I don’t have to see him to know who it is. The gate out front limits activity in the bays to keep customers out of the unsafe areas. The amount of people who will casually walk under a car on a lift not knowing a thing about vehicles in the first place astounds me. Cars fall even with seasoned mechanics using the lifts. Stud learned a long time ago, even the gate and fencing only limits the fools that tread back here.

That specific slam, I know it anywhere. It’s an late nineties model Dodge truck. One that may be rough around the edges, but carries an unmatched loyalty. Much like the owner.

Smoke.

His boots hit gravel, fast and heavy. The man never learned how to walk into anything calmly. It’s probably his biggest downfall, rushing into everything with a reaction rather than stopping to read the full situation. It’s him through and through. One thing about me, I’ll never ask a man to change because I’ll be damned if anyone can change me.

A second later, his voice carries through the open bay doors. “Honey, I’m not here to fight with you dammit. I want to talk.”

There’s a short laugh—sharp as broken glass. The edge of a tired woman who seriously can’t believe she’s standing here listening to him. Same song and dance they have had for years. Honey.

And she is fired up this morning. The problem is Smoke is a brother in the Hellions MC and Honey, she’s Stud’s daughter. She is like having a little sister to all of us because she tells us like it is out of genuine care but without hesitating to bust our balls every chance she can. She understands our lifestyle. She accepts each of us with all of our flaws.

I wipe my hands on a rag and tilt my head just enough to catch the rhythm of it. I can’t see them from this angle, but sound travels in a shop like this. Every word bounces.

“You always say that,” Honey fires back. “Then you do exactly what you always do. We talk, I fall for every empty promise and within months your words mean nothing once again.”

“I’ve fucked up more than I’ve gotten right. But dammit, I want you, I want our family.”

She lets out a huff. “You’ve said that too.”

There it is. The argument that’s been circling them for years like vultures waiting for the death of their past to be final.

I lean back against the tool chest and close my eyes a second, listening without meaning to. Smoke’s voice has that edge—desperate and proud at the same time.

“Give me another chance. I’ll stay home. No more road trips. I’ll tell Country Boy no transports, no rides. No barflies. I’ll fucking work here with you if that’s what it takes.” He blows out a breath. “For our kids, come on, Tiff.”

“The ship sailed, Smoke.”

Silence. Not the peaceful kind. The heavy, breathing kind.

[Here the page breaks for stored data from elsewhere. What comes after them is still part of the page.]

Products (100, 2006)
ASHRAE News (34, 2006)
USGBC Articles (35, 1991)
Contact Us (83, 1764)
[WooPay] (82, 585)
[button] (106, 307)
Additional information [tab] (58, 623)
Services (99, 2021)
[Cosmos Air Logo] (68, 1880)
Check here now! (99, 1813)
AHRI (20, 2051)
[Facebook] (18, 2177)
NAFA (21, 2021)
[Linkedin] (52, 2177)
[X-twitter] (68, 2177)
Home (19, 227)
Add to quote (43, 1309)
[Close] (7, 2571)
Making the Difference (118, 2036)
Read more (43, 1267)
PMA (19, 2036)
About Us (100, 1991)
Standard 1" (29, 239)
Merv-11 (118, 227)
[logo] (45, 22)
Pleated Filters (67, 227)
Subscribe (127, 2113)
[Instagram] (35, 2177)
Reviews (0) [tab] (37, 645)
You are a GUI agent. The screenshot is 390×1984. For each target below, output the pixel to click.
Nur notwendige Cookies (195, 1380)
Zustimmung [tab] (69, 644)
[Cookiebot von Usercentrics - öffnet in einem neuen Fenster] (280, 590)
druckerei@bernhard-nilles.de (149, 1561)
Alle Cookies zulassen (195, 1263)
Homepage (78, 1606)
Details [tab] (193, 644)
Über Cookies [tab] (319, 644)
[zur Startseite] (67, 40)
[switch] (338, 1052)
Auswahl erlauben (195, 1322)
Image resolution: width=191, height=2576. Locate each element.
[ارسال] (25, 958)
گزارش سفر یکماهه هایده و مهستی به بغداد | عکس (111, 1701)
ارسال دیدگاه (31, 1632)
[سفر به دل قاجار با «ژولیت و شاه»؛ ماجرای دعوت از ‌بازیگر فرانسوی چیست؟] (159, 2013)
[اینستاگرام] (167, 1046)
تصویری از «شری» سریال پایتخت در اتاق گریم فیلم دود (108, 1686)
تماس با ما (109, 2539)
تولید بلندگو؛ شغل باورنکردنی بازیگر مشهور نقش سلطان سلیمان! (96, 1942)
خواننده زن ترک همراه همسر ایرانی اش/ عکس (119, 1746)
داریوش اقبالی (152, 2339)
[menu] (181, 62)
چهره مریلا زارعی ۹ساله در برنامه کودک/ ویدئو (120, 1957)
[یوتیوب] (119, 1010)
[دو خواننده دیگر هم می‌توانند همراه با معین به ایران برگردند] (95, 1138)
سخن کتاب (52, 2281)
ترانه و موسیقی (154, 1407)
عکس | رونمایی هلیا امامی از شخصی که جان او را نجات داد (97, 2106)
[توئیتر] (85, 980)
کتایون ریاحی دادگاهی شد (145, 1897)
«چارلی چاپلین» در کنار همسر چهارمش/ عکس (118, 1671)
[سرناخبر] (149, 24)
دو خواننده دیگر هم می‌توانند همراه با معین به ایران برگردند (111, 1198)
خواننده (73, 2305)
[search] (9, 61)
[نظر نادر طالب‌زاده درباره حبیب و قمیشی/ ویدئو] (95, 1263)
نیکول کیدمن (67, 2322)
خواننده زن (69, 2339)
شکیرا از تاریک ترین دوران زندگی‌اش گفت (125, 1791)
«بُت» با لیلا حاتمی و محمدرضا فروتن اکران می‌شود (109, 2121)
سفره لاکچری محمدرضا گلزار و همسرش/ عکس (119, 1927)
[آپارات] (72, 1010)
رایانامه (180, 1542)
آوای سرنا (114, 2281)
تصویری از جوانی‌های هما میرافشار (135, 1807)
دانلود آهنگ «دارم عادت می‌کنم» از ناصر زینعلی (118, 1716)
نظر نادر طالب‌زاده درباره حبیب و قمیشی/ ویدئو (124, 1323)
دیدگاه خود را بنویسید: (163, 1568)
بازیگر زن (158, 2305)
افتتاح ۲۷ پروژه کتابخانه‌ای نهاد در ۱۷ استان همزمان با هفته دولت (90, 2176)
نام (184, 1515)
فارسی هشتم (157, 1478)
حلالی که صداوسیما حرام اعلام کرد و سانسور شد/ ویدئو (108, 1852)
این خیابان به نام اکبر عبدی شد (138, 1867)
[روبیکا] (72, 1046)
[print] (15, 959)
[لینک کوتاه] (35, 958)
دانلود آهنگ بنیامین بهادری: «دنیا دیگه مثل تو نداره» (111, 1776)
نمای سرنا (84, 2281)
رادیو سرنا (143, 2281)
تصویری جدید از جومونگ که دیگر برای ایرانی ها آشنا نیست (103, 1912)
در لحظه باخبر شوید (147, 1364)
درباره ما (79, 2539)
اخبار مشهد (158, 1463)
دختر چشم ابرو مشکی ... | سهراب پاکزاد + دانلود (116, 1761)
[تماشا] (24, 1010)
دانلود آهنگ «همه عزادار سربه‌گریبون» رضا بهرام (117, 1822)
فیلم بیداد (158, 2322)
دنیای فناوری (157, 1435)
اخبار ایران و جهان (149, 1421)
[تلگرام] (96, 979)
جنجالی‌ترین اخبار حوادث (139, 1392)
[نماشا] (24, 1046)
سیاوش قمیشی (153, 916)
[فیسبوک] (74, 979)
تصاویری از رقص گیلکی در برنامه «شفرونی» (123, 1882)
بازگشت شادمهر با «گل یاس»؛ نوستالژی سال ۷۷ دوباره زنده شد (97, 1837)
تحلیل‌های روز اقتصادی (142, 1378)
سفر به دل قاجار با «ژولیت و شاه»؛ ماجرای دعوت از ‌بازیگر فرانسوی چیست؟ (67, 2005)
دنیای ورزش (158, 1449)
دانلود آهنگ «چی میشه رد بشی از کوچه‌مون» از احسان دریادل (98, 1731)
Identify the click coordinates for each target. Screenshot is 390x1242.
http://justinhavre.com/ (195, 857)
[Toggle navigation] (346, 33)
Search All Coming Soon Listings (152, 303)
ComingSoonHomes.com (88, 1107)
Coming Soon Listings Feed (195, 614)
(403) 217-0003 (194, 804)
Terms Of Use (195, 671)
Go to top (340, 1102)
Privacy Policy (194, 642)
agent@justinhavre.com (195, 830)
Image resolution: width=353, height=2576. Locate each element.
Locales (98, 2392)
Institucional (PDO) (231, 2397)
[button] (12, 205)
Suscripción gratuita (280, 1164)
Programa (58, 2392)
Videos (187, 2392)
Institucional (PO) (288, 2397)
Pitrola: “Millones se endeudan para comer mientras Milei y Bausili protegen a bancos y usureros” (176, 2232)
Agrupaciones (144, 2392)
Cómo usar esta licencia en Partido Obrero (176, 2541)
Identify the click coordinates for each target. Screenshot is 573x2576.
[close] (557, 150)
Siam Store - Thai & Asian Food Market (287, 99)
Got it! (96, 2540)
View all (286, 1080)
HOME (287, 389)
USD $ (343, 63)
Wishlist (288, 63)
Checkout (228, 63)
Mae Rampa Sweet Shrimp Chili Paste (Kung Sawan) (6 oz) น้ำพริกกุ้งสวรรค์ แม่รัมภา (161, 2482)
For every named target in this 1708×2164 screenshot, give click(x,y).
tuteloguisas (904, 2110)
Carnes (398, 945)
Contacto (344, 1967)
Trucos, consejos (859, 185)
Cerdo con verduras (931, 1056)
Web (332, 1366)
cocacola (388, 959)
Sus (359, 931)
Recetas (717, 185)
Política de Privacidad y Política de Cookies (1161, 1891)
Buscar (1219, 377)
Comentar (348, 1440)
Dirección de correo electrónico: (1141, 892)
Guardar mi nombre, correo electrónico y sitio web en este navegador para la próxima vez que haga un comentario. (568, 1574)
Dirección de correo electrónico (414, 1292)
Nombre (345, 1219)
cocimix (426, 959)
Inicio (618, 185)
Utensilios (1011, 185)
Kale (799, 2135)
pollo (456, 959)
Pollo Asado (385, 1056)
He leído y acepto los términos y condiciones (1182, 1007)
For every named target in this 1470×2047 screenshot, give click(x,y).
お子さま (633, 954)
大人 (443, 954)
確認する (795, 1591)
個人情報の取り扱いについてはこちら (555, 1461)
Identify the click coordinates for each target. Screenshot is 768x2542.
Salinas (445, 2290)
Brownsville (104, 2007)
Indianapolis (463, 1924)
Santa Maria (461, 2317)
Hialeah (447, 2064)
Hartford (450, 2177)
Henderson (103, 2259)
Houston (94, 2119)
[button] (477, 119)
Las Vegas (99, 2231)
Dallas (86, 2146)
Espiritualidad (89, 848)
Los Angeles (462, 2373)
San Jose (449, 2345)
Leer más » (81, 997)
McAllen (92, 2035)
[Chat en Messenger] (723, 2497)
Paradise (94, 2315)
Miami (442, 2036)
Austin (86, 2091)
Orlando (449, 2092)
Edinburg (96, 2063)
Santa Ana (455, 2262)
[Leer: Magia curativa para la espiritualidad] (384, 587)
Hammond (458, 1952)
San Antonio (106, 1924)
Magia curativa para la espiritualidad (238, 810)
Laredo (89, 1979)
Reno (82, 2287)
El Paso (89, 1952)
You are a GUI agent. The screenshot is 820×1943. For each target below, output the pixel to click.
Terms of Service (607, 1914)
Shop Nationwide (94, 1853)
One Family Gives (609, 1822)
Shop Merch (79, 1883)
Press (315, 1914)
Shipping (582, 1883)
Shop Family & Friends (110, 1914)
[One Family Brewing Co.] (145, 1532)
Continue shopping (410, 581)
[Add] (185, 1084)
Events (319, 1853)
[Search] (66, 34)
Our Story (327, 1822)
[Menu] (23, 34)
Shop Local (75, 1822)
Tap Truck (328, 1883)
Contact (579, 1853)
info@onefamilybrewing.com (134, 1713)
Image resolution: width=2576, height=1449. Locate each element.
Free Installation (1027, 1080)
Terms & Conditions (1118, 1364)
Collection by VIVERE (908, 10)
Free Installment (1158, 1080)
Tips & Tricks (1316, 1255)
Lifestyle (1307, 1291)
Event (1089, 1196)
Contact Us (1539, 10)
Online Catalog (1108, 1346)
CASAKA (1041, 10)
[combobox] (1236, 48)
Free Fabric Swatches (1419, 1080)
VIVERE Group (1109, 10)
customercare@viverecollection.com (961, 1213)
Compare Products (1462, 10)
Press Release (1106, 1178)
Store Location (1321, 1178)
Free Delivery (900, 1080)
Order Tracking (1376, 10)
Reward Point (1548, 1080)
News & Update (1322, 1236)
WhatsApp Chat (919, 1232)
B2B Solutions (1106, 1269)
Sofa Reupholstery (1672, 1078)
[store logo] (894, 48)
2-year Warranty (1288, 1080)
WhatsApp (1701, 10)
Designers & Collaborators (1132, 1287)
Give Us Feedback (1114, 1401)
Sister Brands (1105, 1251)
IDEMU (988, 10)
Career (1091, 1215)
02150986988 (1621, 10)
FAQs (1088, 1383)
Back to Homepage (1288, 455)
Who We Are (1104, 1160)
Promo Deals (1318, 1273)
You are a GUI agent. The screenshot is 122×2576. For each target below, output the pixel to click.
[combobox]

Before I can decide whether I should walk over there and make sure things don’t go sideways, boots crunch back toward the main garage. Smoke rounds the corner, jaw tight, dark eyes stormy.

He spots me and snorts. “Women ain’t worth the trouble if they can’t see when a man is laying it all on the line.” He tosses the words like they’re nothing. Like they don’t weigh anything.

I don’t answer right away. Because behind him, Honey steps into view. She’s got her hair pulled back in a high ponytail, curls wild behind her, grease on her cheek, and fire in her eyes. She catches me looking and lifts one brow. “Don’t,” she instructs. I can see the glisten of unshed tears that she refuses to let fall. “Just don’t, Miles.”

Didn’t plan on it. I don’t have a dog in this pony show and I’m not about to wade in between two people who are family to me. I hold up my hands in surrender.